Modeling the influence of rainfall gradients on discharge, bedrock erodibility, and river profile evolution, with application to the Big Island, Hawai'i

Motivated by convex-concave bedrock river profiles developed across a climate gradient on the wetside of the Kohala Peninsula of the Big Island of Hawai'i, we numerically model how rainfall gradients may influence longitudinal fluvial incision patterns. First, we model transient profile adjustment with two tectonic boundary conditions: subsidence and uplift. In this generalized analysis, we assume that rainfall gradients only influence incision by modifying the relation between upstream drainage area and local discharge. Using a detachment-limited model, downstream increases in rainfall lead to profile convexities during transient adjustment in both tectonic settings, and this is the opposite of the predicted increase in profile concavity that would develop in a steady state uplifting profile. A transport-limited erosion model develops only concave channel profiles without clear signatures of the rainfall pattern. Second, we model the development of convex-concave transient profiles and incision patterns on Kohala using a detachment-limited model. If rainfall gradients only influence incision through the local discharge, reasonable rainfall gradients can only develop channel convexities that are much smaller than those observed.

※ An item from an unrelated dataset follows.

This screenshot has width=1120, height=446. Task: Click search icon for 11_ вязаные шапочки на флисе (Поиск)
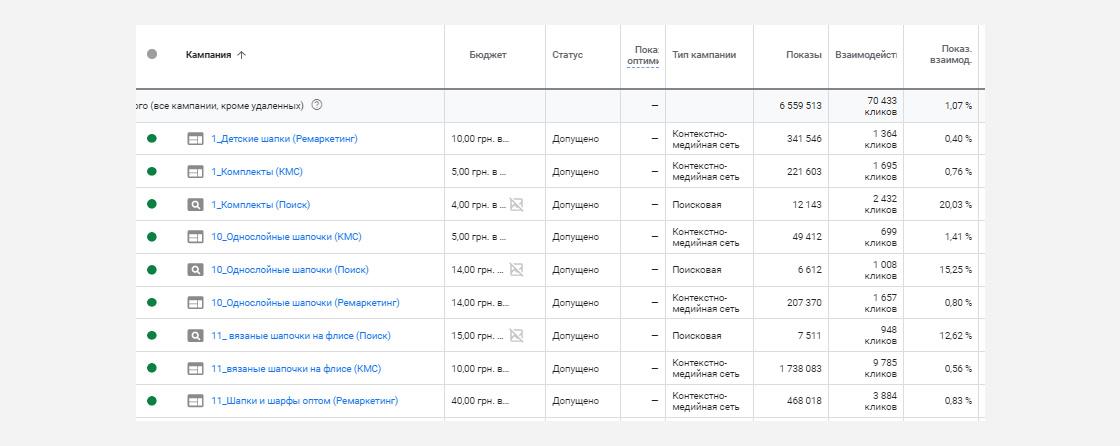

Instead, we hypothesize that local bedrock erodibility increases with the degree of rainfall-dependent chemical weathering. When local erodibility is assumed to scale with local rainfall rate, the model can produce convex-concave profiles similar to those observed in Kohala. Our results suggest that changes in local bedrock erodibility due to local climate-dependent weathering may be an important mechanism by which climate influences landscape form and rates of evolution. This hypothesis requires further testing in this study area and beyond.